Menurut Ibnu, penyelenggaraan Wali Kota Cup tidak hanya menjadi rangkaian perayaan Hari Jadi ke-500 Kota Banjarmasin, tetapi juga menjadi momentum memperkuat budaya olahraga di kalangan generasi muda.
Ketua Akuatik Indonesia Kota Banjarmasin, H Muchlis Mokhtar, menjelaskan para peserta yang tampil dalam kejuaraan ini merupakan calon atlet yang akan dibina secara berkelanjutan menuju Porprov 2029.
"Sebagian yang kecil kami akan siapkan untuk menghadapi tahun 2029. Atlet terbaik Kota Banjarmasin akan disiapkan untuk Porprov tahun 2029. Usia muda adalah usia pembinaan, karena renang ini perlu pembinaan yang jauh waktunya," katanya.

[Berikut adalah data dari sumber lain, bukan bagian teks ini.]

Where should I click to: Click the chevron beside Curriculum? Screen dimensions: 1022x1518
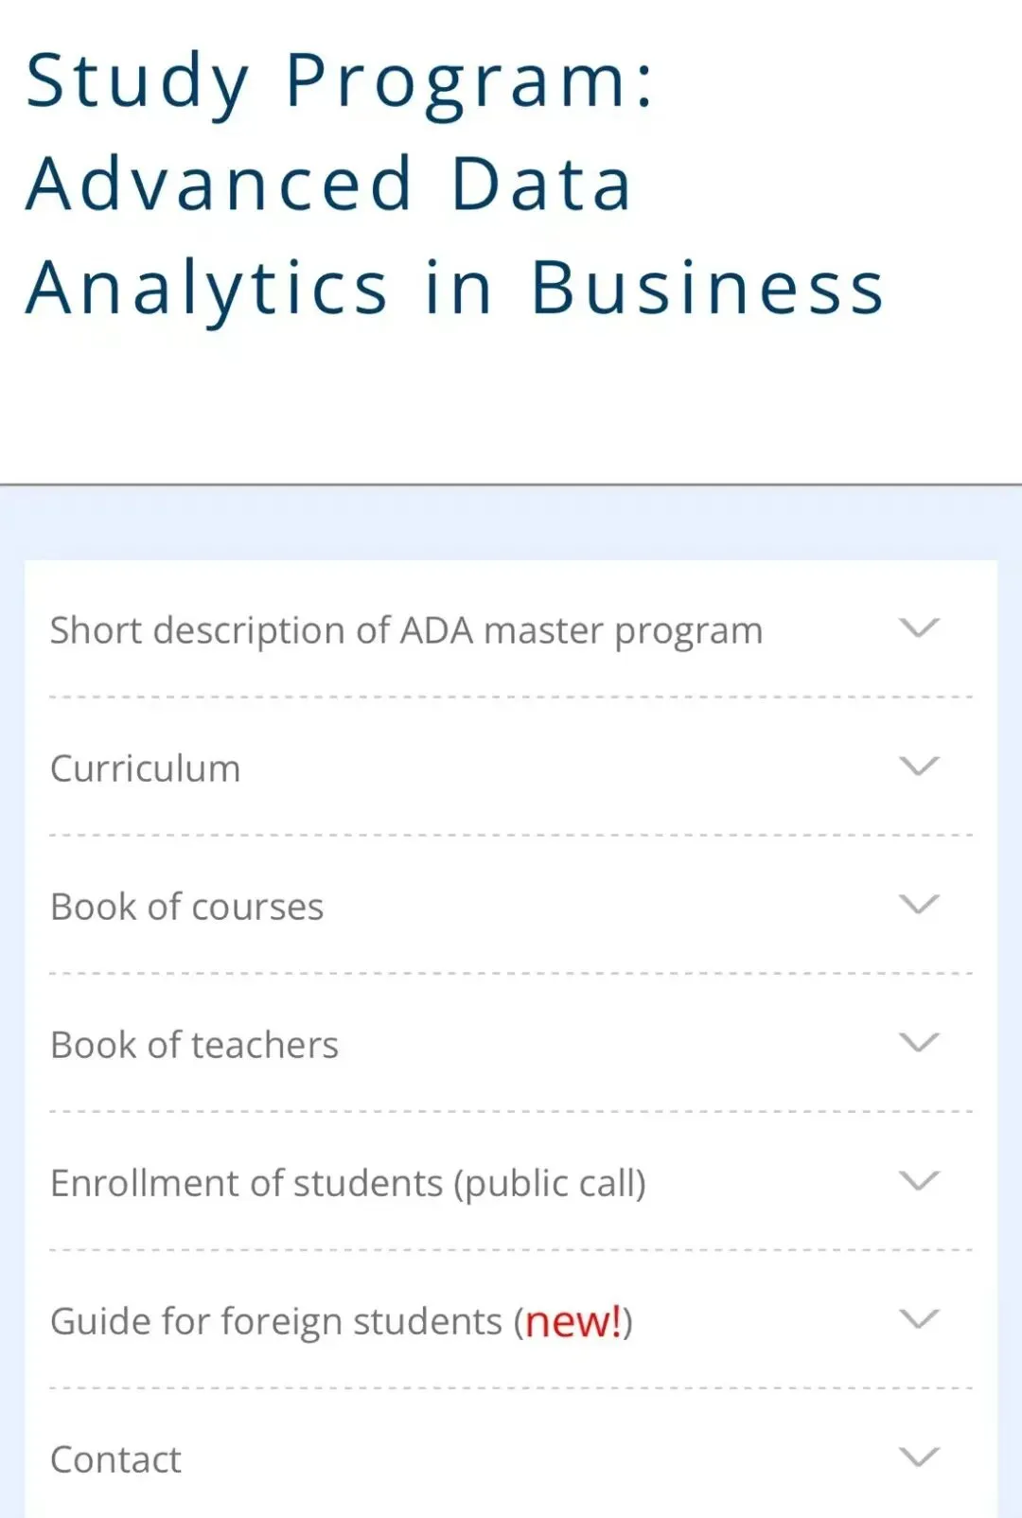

Ia mengungkapkan, sebagian peserta telah memiliki pengalaman mengikuti Porprov sebelumnya, sementara lainnya masih berada pada tahap pembinaan awal. Seluruhnya akan dipantau untuk menentukan atlet yang layak masuk program pembinaan lanjutan.
Muchlis menilai modal utama para peserta adalah konsistensi berlatih. Sebagian besar atlet rutin menjalani latihan lima kali dalam sepekan di Gelanggang Renang GOR Hasanuddin HM.

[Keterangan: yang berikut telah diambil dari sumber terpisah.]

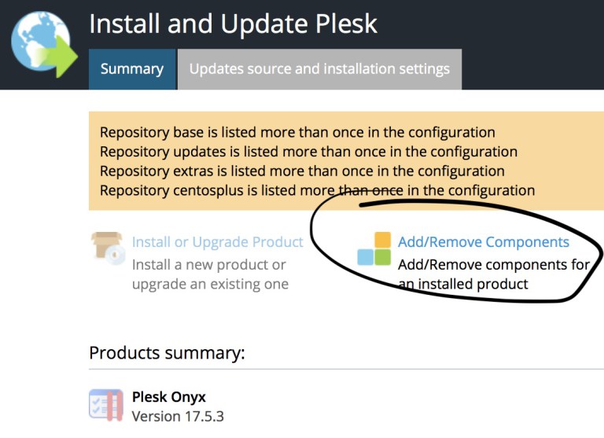The height and width of the screenshot is (438, 604).
Task: Click the light blue square of the components icon
Action: [x=365, y=257]
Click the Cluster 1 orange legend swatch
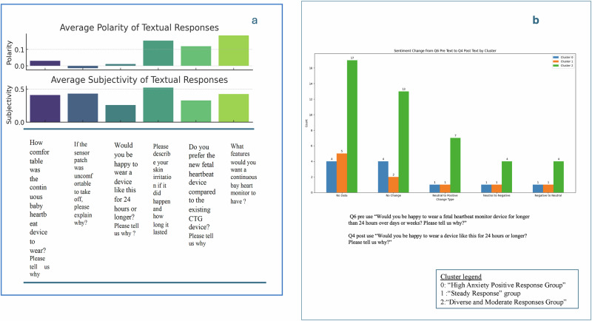592x321 pixels. coord(556,61)
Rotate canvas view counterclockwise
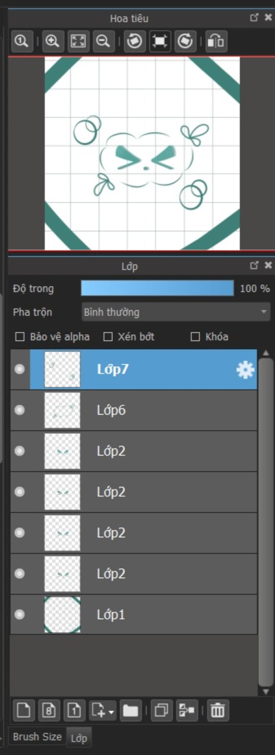 135,41
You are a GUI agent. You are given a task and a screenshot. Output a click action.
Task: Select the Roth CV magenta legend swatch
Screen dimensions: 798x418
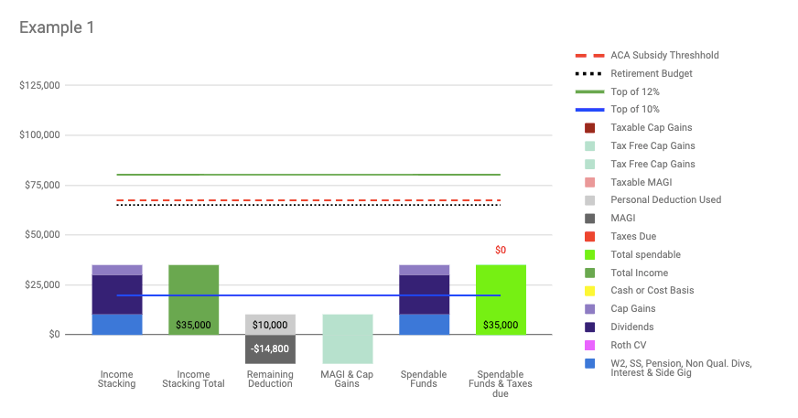point(590,345)
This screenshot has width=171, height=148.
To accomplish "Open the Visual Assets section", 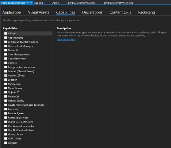I will [x=39, y=12].
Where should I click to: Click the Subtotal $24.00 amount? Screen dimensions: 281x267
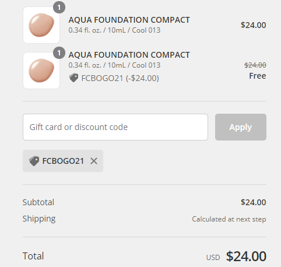click(254, 202)
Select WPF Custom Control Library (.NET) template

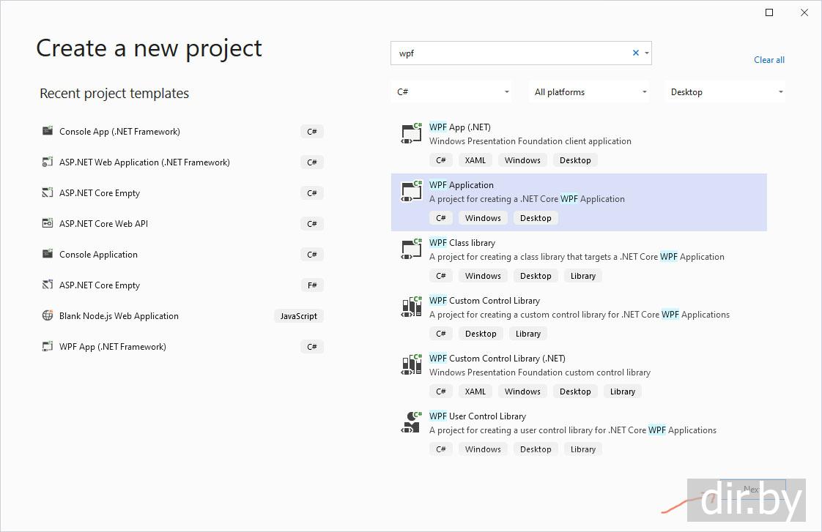[x=497, y=359]
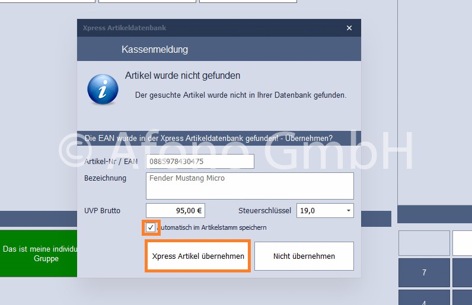Click the blue info icon
The height and width of the screenshot is (305, 472).
pyautogui.click(x=103, y=89)
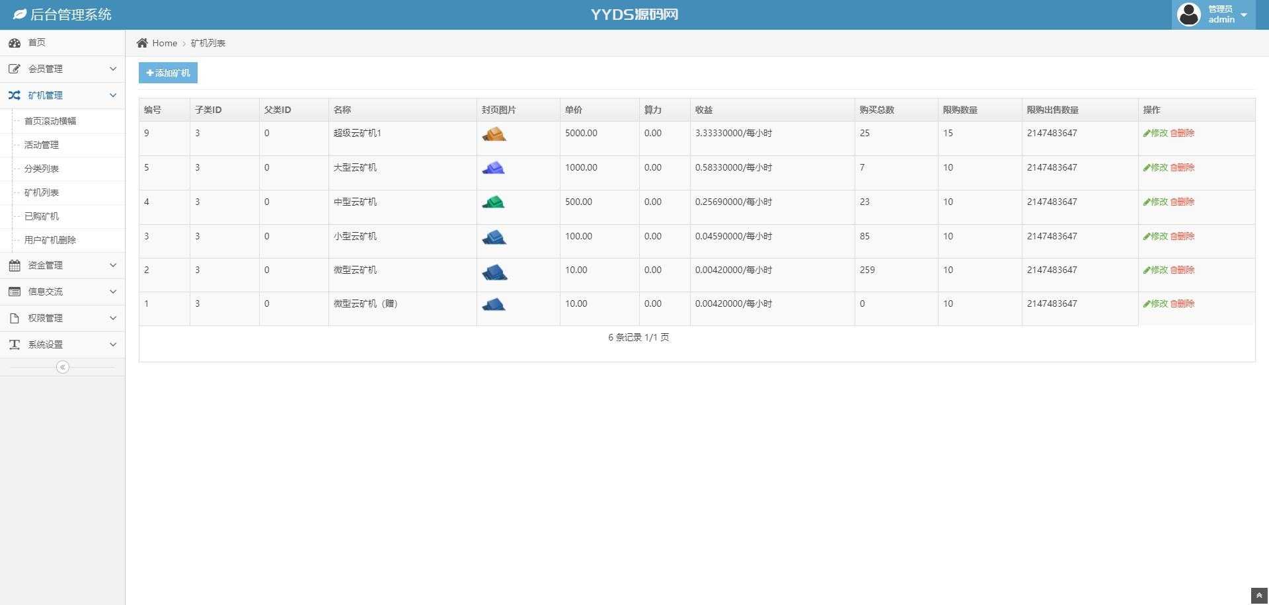Collapse the sidebar with double-arrow icon

tap(63, 367)
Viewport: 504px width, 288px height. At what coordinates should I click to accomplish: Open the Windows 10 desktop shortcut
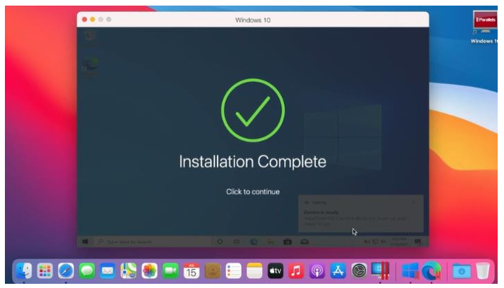[483, 25]
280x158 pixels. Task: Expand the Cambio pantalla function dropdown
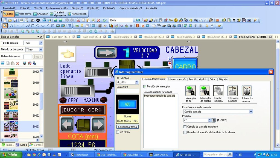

"Kalau peserta ini kelihatannya sudah terfokus, sudah rutinitas latihan seminggu ada lima kali. Jadi kalau pembinaan ini sudah jalan, tapi kita perlu pastikan yang terpilih betul-betul yang terbaik," ujarnya.
Antusiasme para atlet muda dalam kejuaraan ini menjadi sinyal positif bagi masa depan olahraga renang di Kota Banjarmasin. Melalui pembinaan yang berkelanjutan, mereka diharapkan mampu mengharumkan nama daerah pada Porprov 2029 hingga ajang yang lebih tinggi.